The Signal Corps lost no time in meeting the challenges of World War I. Chief Signal Officer George Owen Squier worked closely with private industry to perfect radio tubes while creating a major signal laboratory at Camp Alfred Vail (Fort Monmouth). Early radiotelephones developed by the Signal Corps were introduced into the European theater in 1918. While the new American voice radios were superior to the radiotelegraph sets, telephone and telegraph remained the major technology of World War I.

A pioneer in radar, Colonel William Blair, director of the Signal Corps laboratories at Fort Monmouth, patented the first Army radar demonstrated in May 1937. Even before the United States entered World War II, mass production of two radar sets, the SCR-268 and the SCR-270, had begun. Along with the Signal Corps' tactical FM radio, also developed in the 1930s, radar was the most important communications development of World War II.

During World War I, women switchboard operators, known as the "Hello Girls", were sworn into the U.S. Army Signal Corps. Despite the fact that they wore U.S. Army Uniforms and were subject to Army Regulations (Chief Operator Grace Banker received the Distinguished Service Medal), they were not given honorable discharges but were considered "civilians" employed by the military, because Army Regulations specified the male gender. Not until 1978—the 60th anniversary of the end of World War I—did Congress approve Veteran Status/Honorable discharges for the remaining "Hello Girls".

The M1917 was the US Army's first modern combat helmet, used from 1917 and during the 1920s, before being replaced by the M1917A1. The M1917A1 helmet was an updated version of the M1917 and initially used refurbished WW1 shells.

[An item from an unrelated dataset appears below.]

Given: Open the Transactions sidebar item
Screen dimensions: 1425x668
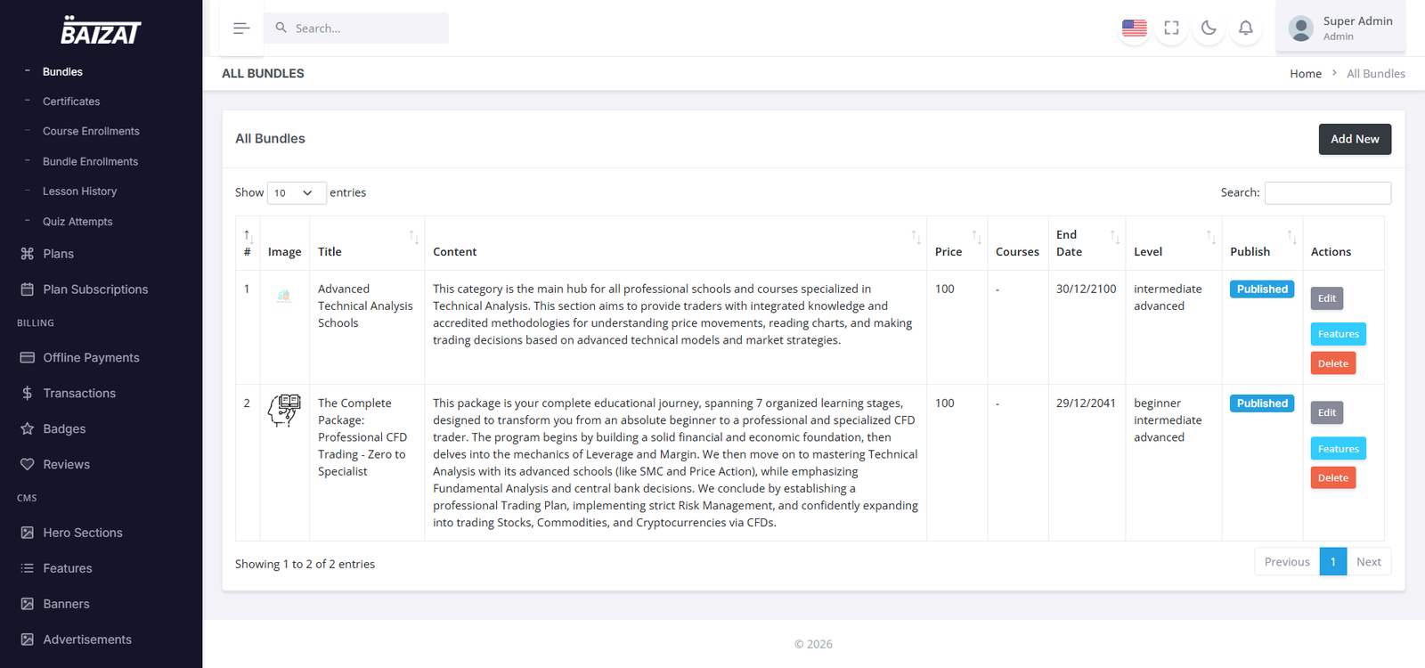Looking at the screenshot, I should (x=79, y=393).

The M1917 is a near identical version of the British Mk.I steel helmet, and it is important to note that when the US joined the Great War in 1917 they were initially issued with a supply of around 400,000 British made Mk.Is, before production began state side. The M1917 differed slightly in its lining detail, and exhibited US manufacture markings.

M1917 helmet liners typically show a paper label at the crown and the dome rivet head. The liner is set up as on the British versions, with an oilcloth band and net configuration, attached to a leather strap, riveted to the shell. The chinstrap is leather with steel buckle.